▶ EXERCISE DIRECTIONS: Copy the lines below that contain "computer".
Start of RECORDS TO PROCESS
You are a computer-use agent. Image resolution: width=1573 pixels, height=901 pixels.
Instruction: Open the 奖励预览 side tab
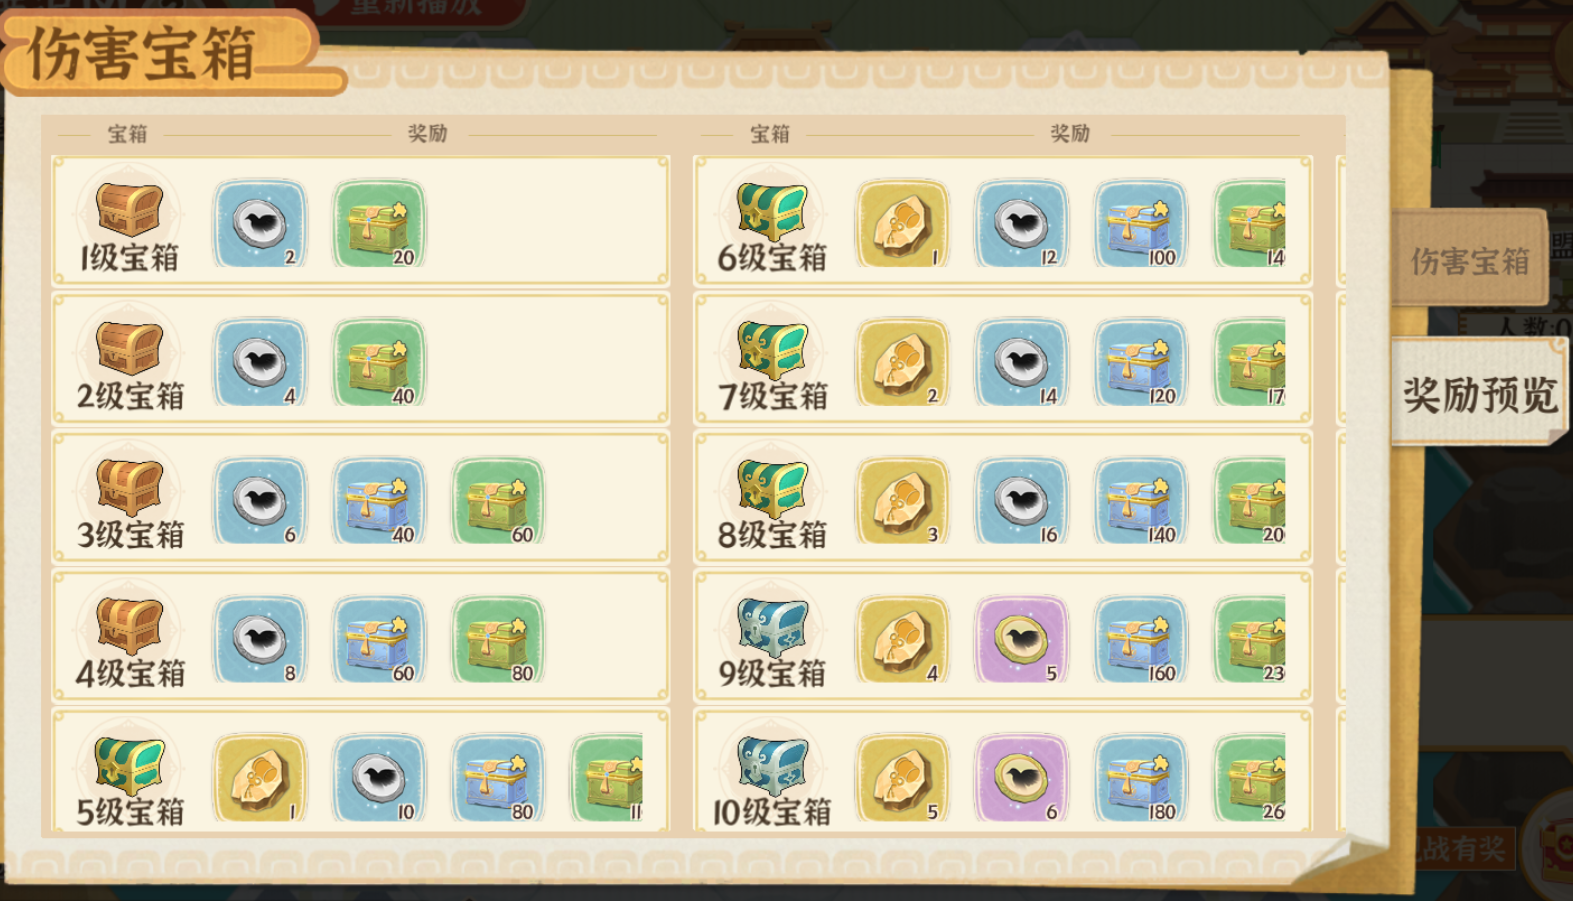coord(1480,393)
End of RECORDS TO PROCESS
Start of RECORDS TO PROCESS
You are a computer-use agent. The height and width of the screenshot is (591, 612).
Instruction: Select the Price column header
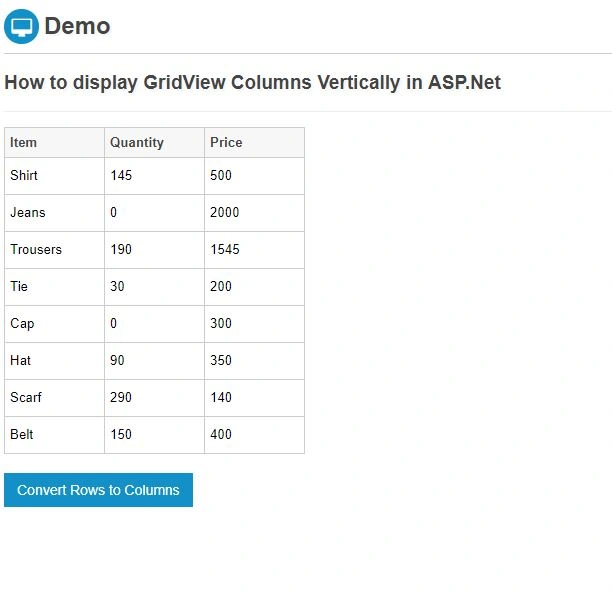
End of RECORDS TO PROCESS
▶ ANSWER FOR THE TASK:
You are a computer-use agent. Image resolution: width=1573 pixels, height=901 pixels.
You are a computer-use agent. The height and width of the screenshot is (591, 612).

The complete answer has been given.